Re: Handling multiple headers when only one is allowed from Yngve N. Pettersen (Developer Opera Software ASA) on 2010-06-09 (ietf-http-wg@w3.org from April to June 2010)

From: Yngve N. Pettersen (Developer Opera Software ASA) <yngve@opera.com>
Date: Wed, 09 Jun 2010 02:48:20 +0200
To: "HTTP Working Group" <ietf-http-wg@w3.org>, "Bil Corry" <bil@corry.biz>
Cc: "Michal Zalewski" <lcamtuf@google.com>, "Jeff Hodges" <Jeff.Hodges@kingsmountain.com>, "Adam Barth" <ietf@adambarth.com>
Message-ID: <op.vd0ciuioqrq7tp@acorna>

On Wed, 09 Jun 2010 02:18:00 +0200, Bil Corry <bil@corry.biz> wrote:

> To summarize the issue, when a user-agent encounters multiple headers of  
> the same name when only one is allowed, it must decide which header, if  
> any, will be used.  The argument for using the first header centers on  
> the premise that an attacker most likely will be injecting headers below  
> the real header.  The argument for using the last header centers on the  
> premise that sometimes web developers do not control the entire server,  
> and thus can not control headers added by the server, but are able to  
> add additional headers.
>
> Given the mixed implementations among user-agents and the security  
> implications therein, is it possible for this to be defined?
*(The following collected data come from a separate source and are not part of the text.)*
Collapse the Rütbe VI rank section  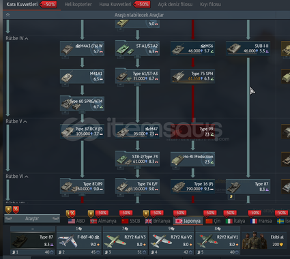pos(27,177)
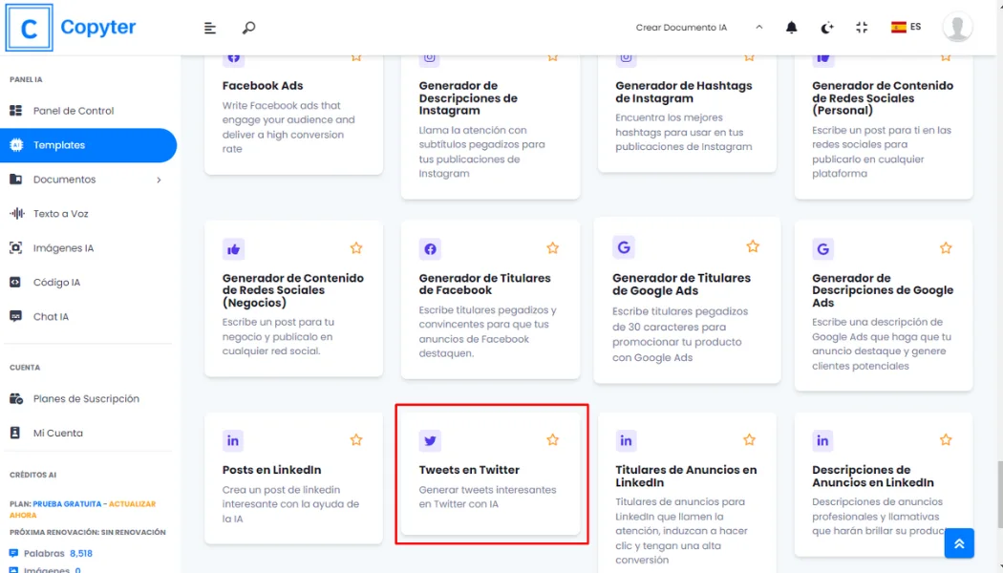Click the fullscreen toggle icon in header
Viewport: 1003px width, 573px height.
coord(862,28)
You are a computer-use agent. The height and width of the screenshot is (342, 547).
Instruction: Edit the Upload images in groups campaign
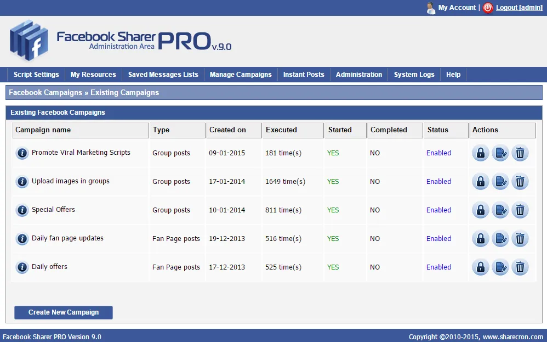click(500, 181)
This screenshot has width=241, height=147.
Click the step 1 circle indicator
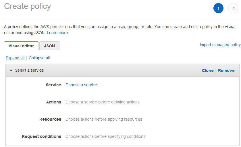(218, 8)
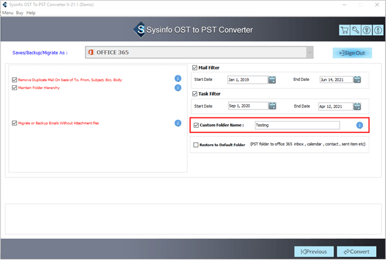
Task: Open the Buy menu
Action: click(x=21, y=13)
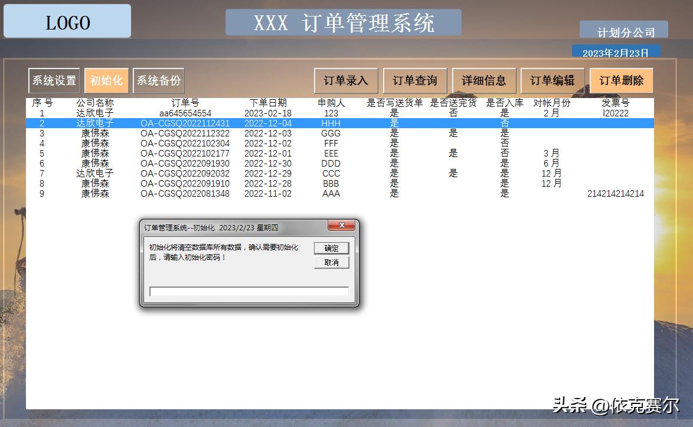693x427 pixels.
Task: Click invoice number 214214214214
Action: [x=615, y=193]
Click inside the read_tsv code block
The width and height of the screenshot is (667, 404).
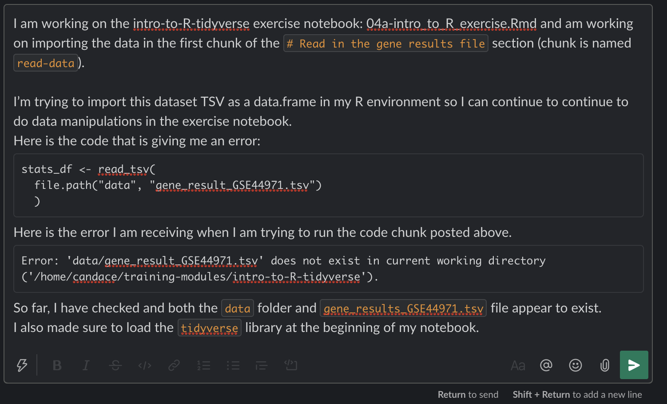pos(328,185)
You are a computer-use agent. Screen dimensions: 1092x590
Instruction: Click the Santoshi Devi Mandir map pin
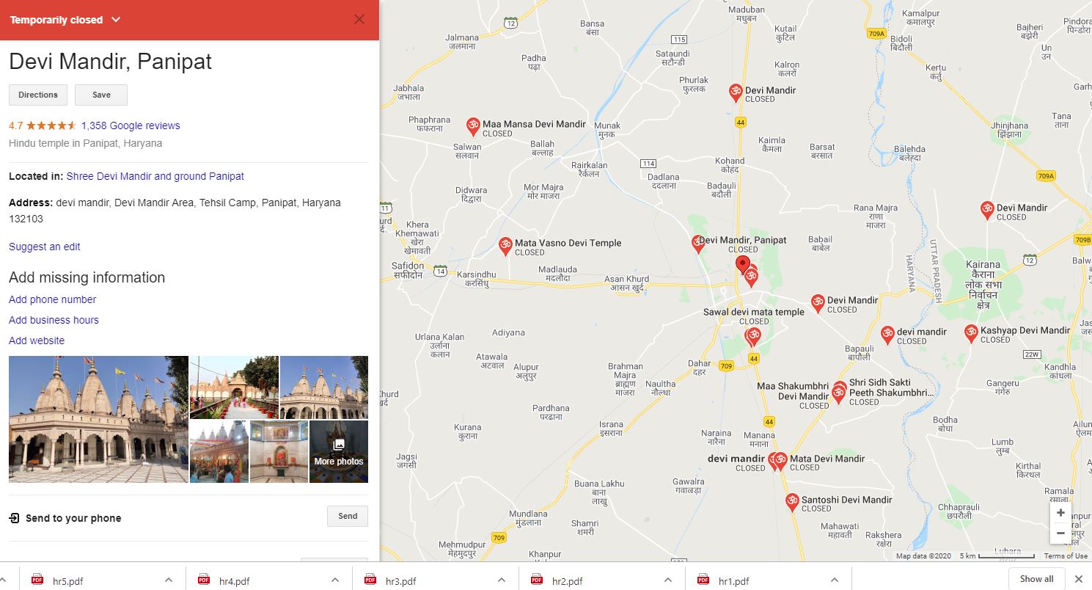coord(791,501)
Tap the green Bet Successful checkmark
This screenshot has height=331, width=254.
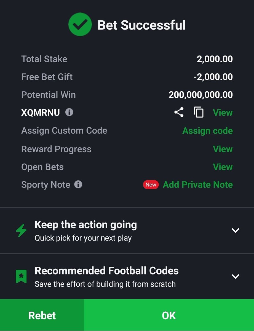pyautogui.click(x=80, y=25)
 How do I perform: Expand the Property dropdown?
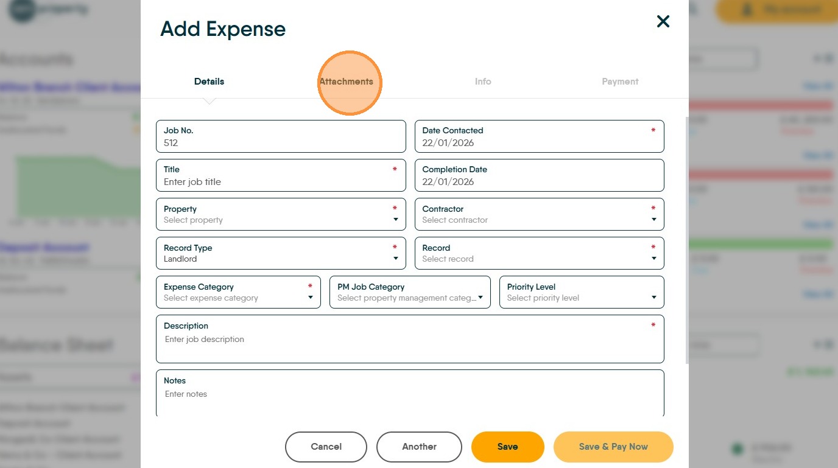pos(281,215)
I'd say it would be difficult, because whatever is decided it will be the  
wrong choice in many cases (when the server sends bad headers). I suspect  
that most clients picked their current method because some important site  
(e.g. a bank) broke because of the old way of doing things, which was  
opposite of what the (at the time) major competing client did at the time.
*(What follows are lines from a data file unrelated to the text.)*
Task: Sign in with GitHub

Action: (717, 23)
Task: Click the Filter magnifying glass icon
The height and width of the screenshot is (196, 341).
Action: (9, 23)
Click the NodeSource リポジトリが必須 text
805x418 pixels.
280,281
As far as I can see there are three choices for changing the current  
status:

   - Always pick the first
   - Always pick the last
   - Ignore all such double headers, and in the case of Content-Type,  
handle the document as an application/octet-stream and offer to save it to  
disk (no guessing allowed), or just discard the body (which might be the  
safest option) and tell the user "Could not display content due to  
conflicting instructions from the site".

In all three cases a site will break if it sends duplicate headers and  
rely on some specific manner (opposite of what is selected) for the  
content to be handled, but in the last case the result will be predictable.

Well, there is actually a fourth choice: Ask the user (Yes, I know, the  
user will most likely know just as little as the client about what those  
header were intended to mean, and the opportunities for social engineering  
attacks will be legion).

-- 
Sincerely,
Yngve N. Pettersen

********************************************************************
Senior Developer                     Email: yngve@opera.com
Opera Software ASA                   http://www.opera.com/
Phone:  +47 24 16 42 60              Fax:    +47 24 16 40 01
********************************************************************

Received on Wednesday, 9 June 2010 00:49:10 UTC